What a far cry from the rosy picture of Krishna mythology!

We can shake our heads in disbelief at the delusions of ISKCON and its absurd “ahimsa milk” fantasy, but it’s not only “ahimsa milk” that’s the issue—it’s the whole ideology of welfarism that is deeply problematic and responsible for massive delusion and immorality everywhere concerning animals. Beyond the impact within ISKCON and its sympathisers of whatever nonsense Sivarama and others promote, the point is that notions of “cow protection” and “ahimsa milk” are symptomatic of the widespread malaise of animal welfarism that relentlessly promotes “happy exploitation.” This ISKCON version of the malaise represents a striking example of myth-making and delusion in what is actually the norm in our speciesist society. What ISKCON promotes is essentially no different to what is peddled by all of the large animal charities and accepted by most people—the idea that it’s morally acceptable to exploit animals provided we do it “humanely.” Let me state again that “humane” animal exploitation is impossible, but even if it were possible, it would not be morally right.

We see that ISKCON’s talk about non-violent animal exploitation is nothing but propaganda, just as is the entire “happy” exploitation approach promoted by the corporate animal charities, such as PETA, Mercy for Animals, Animals Australia and VIVA! to name a few. What they promote is no less deluded, reactionary and morally odious than what ISKCON promotes. “Animal advocates” who slavishly follow these groups and who resist rational abolitionist arguments against welfarism, talking only in empty slogans and buzzwords, are just as implicated in cultish behaviour as any ISKCON “ahimsa milk” acolyte.

“Ahimsa milk” from “protected cows” is a glaring example of the failure of welfarism. Unlike the picture presented in the legends about Krishna, it’s not a happy, or pretty, one. How could it be? As Sherry Colb said:

Ultimately, then, I must conclude that the “it could be done ethically in theory” argument is not really an argument at all but simply a (rather transparent) rationalization… I would say that if something could be ethical in theory but is in fact unethical in practice, then that means that one is under an obligation, absent some truly compelling need, to avoid supporting that something unless and until the fantasy/theory becomes a reality.  Though imagination can yield many wonderful things, it cannot justify behavior that is, in reality, unjustifiable.

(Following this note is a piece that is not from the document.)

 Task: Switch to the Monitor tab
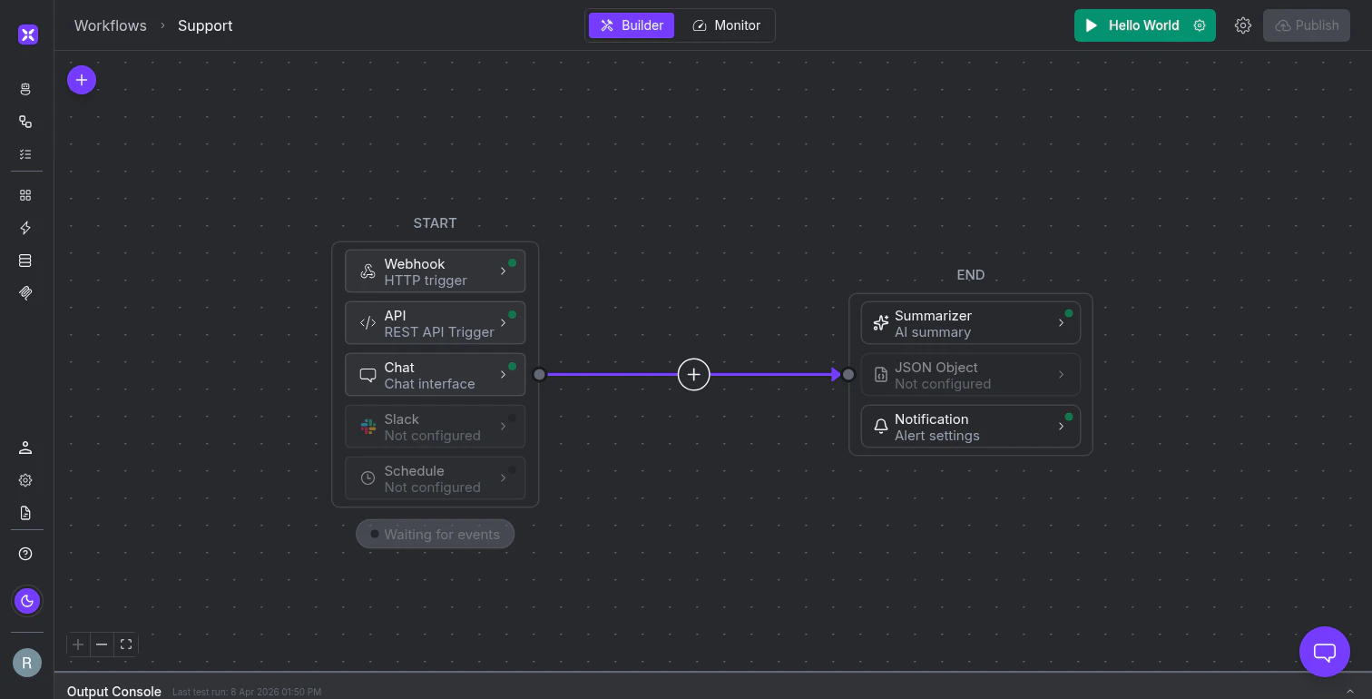[x=726, y=25]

Indeed. I suggest it’s time to learn to differentiate between fantasy and reality. Whatever the stories about Krishna as a cowherd boy offer, they have absolutely nothing to do with the realities of animal agriculture and have nothing to say about the morality of animal exploitation. To try to act them out as a real life scenario with living, breathing, sentient animals is the height of folly! It can only ever result in disaster for animals.

“Ahimsa milk” gives magical thinking a bad name.

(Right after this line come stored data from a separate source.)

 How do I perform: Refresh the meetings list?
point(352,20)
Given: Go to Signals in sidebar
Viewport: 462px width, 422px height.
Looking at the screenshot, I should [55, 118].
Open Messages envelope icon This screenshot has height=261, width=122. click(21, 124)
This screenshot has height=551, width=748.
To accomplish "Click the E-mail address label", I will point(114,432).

To Sivarama and those who support his position: Unless you find yourself magically transported to Goloka Vrindavana, Krishna’s supposedly eternal, heavenly “cow planet,” (Go=cow, loka=world, planet) outside of this material universe, then “ahimsa milk,” along with all forms of “humane” or “spiritual” animal exploitation will remain nothing more than a fantasy, and a very toxic one.

In fact, in any world, treating cows as milk resources for humans, that is, treating nonhuman persons as things, would be morally offensive. I regard the notion of a “heavenly abode” where this occurs, and a God who delights in it, to be just a very sad, stunted, and humanocentric idea. Definitely not my idea of heaven! More to the point, it could only ever be hell for the cows.

As Voltaire said, “If we believe in absurdities, we will commit atrocities.”

Stop trying to imagine that there is a right way to do the wrong thing. Just do the right thing by animals—go vegan.

By Linda McKenzie

Disclaimer: I do not support Victoria Moran, as cited by Sherry Colb. I strongly reject Moran’s promotion of animal exploitation in her promotion of reducetarianism.